Two-sided content marketplaces require a credible answer to the cold-start problem before raising growth capital. Quest raised $2M for Cooper before validating the professional network thesis, then pivoted to a content marketplace that faced the same bootstrapping challenge in a different form. Both products needed simultaneous supply and demand to function, and neither had a mechanism to bootstrap one side cheaply enough to attract the other. Startups in this category need an asymmetric wedge—a reason for one side to participate even when the other side is thin—before scaling.
Altruistic contribution models work at scale, not at launch. Quest's expert supply side depended entirely on voluntary participation from time-constrained professionals. This model can work—Quora and Wikipedia demonstrate that—but it requires either a very large audience to provide reputational upside for contributors, or a strong community identity that makes contribution intrinsically rewarding. At 1,000 users, Quest offered neither. Products that depend on altruistic contribution need to either pay contributors early, build community identity aggressively, or find a supply-side user who benefits directly from the act of contributing (not just from the audience size).
High-churn demographics require either very low acquisition costs or very high monetization to sustain a business. Quest's core users—junior job seekers—disengage once they find a job or advance in their career. This is not a flaw in the product; it is a structural feature of the use case. Building a durable business on this demographic requires either a viral acquisition loop that continuously refills the funnel at near-zero cost, or a monetization model that extracts enough value from each user during their active period to justify the acquisition cost. Quest had neither a viral loop nor a revenue model at the time of shutdown.
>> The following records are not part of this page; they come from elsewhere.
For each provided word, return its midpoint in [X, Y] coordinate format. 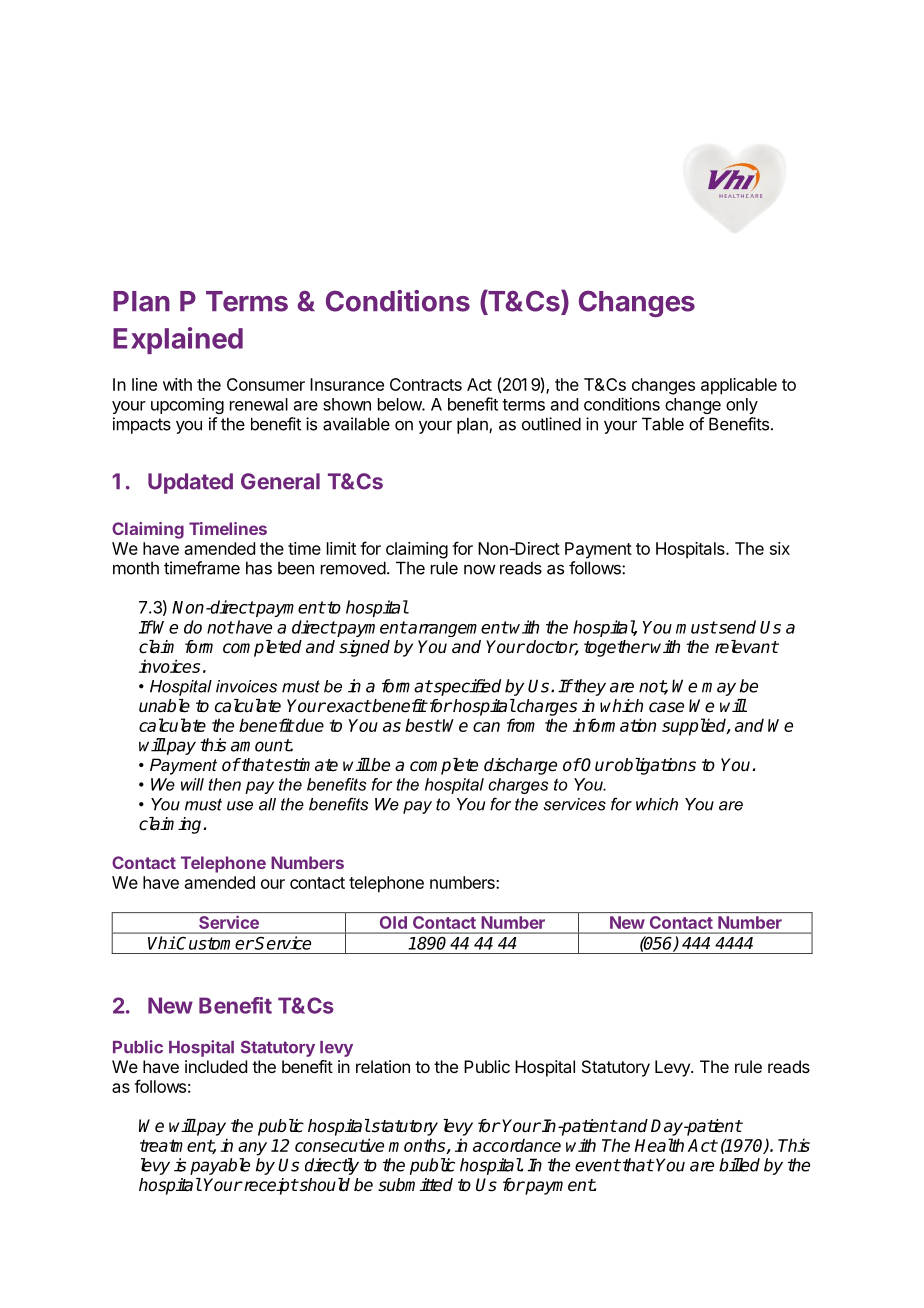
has [259, 568]
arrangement [457, 629]
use [240, 806]
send [736, 627]
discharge [520, 766]
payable [220, 1166]
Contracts [426, 384]
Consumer [266, 384]
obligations [654, 766]
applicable [739, 386]
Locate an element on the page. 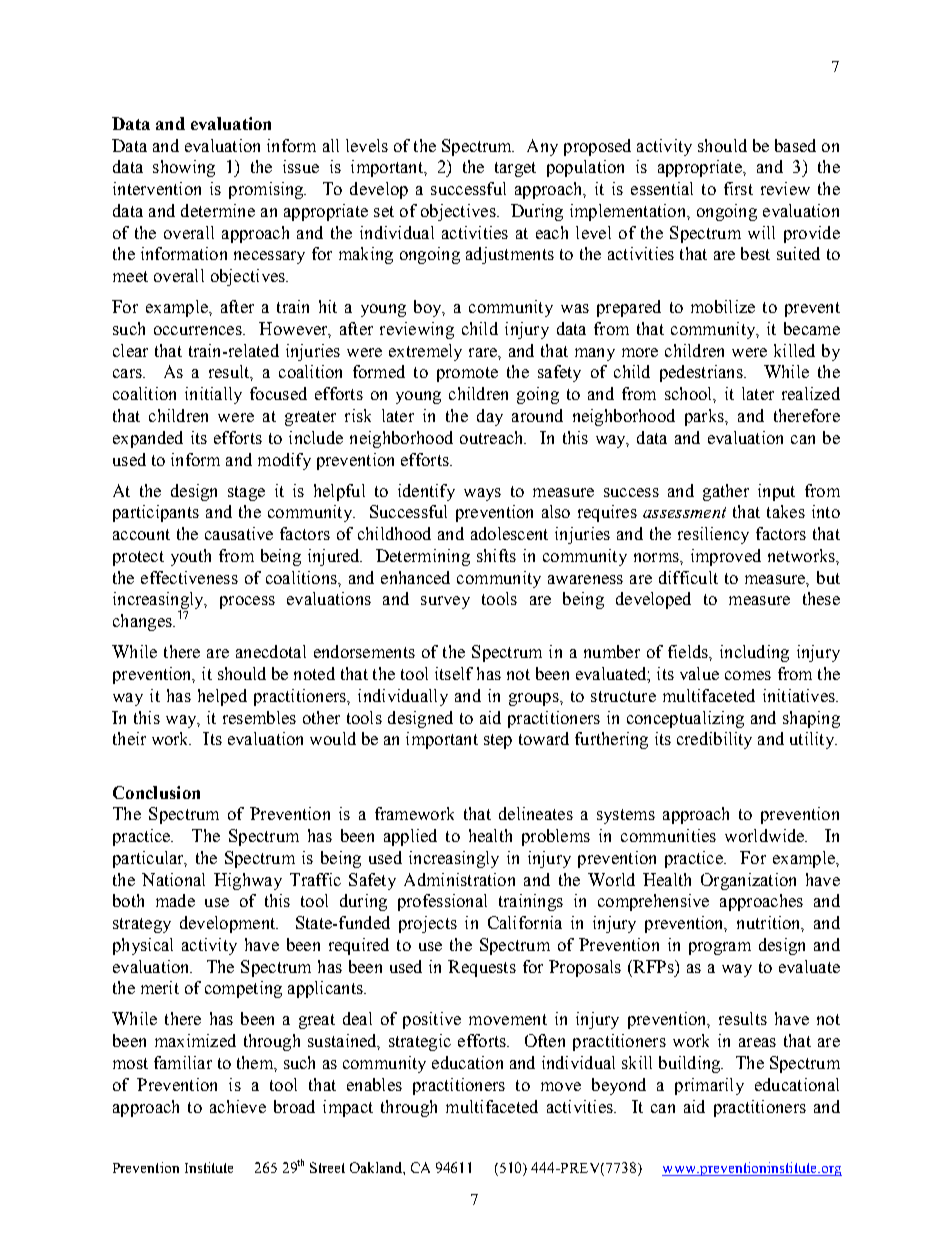  first is located at coordinates (738, 188).
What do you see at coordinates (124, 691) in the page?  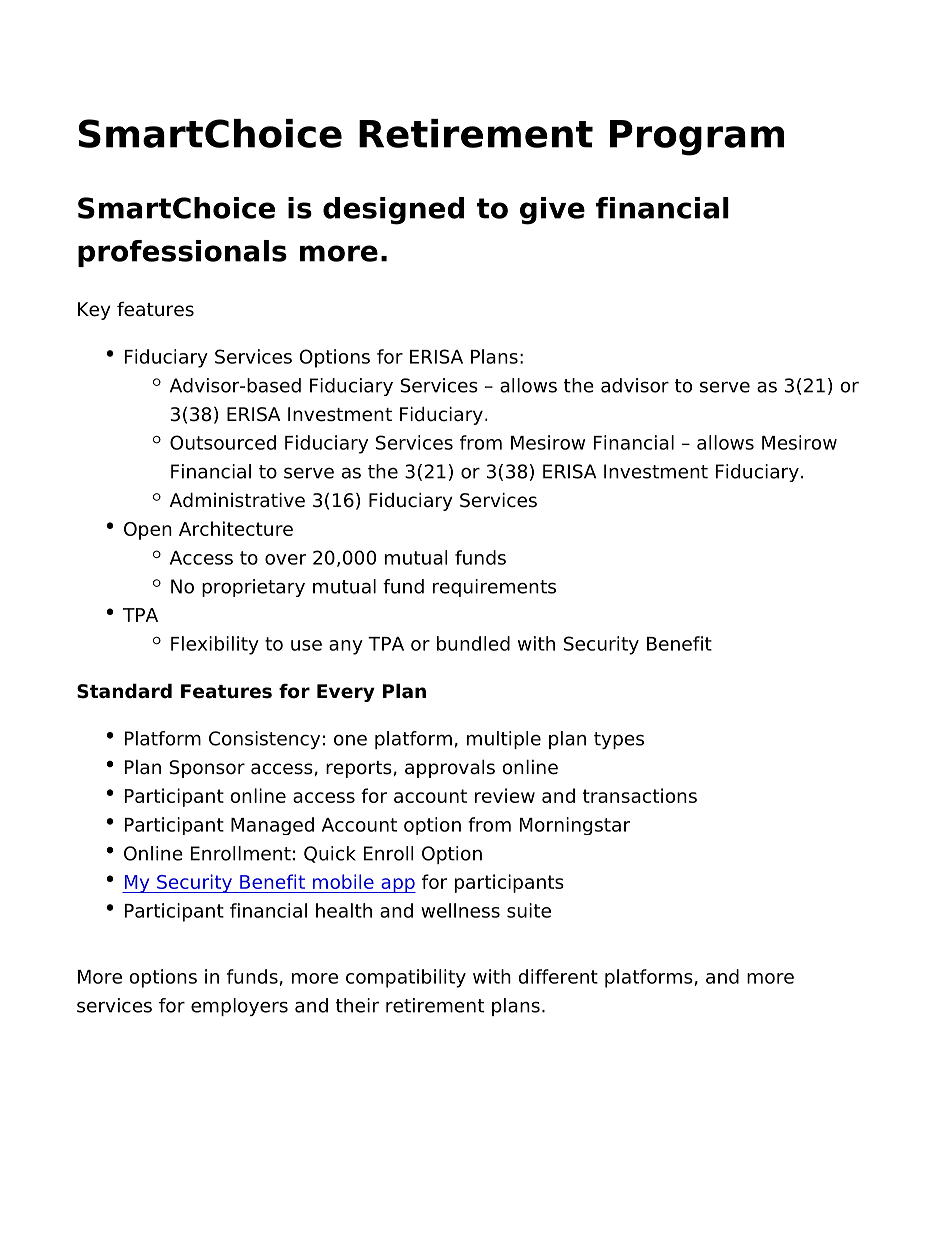 I see `Standard` at bounding box center [124, 691].
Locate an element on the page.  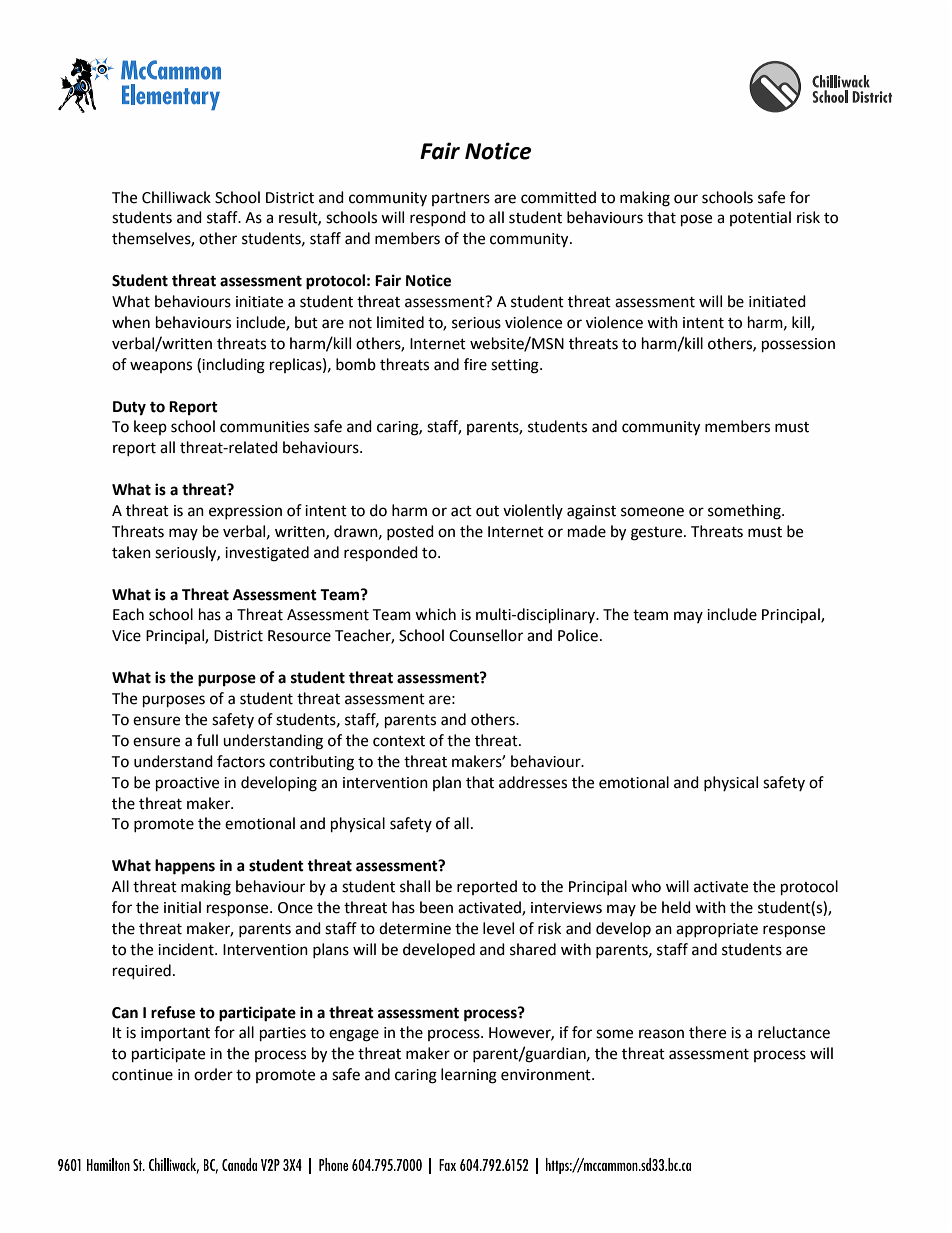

Serial founder credentials and credible investors do not substitute for early evidence of retention. Quest had experienced founders with prior exits, a $2M seed from Comcast Ventures and LocalGlobe, and YC backing. None of these inputs produced a product that users returned to consistently. The 1,000-user figure at Demo Day—after three years of operation across two products—was the most important signal, and it pointed to a retention problem that additional capital could not fix without a fundamentally different product insight.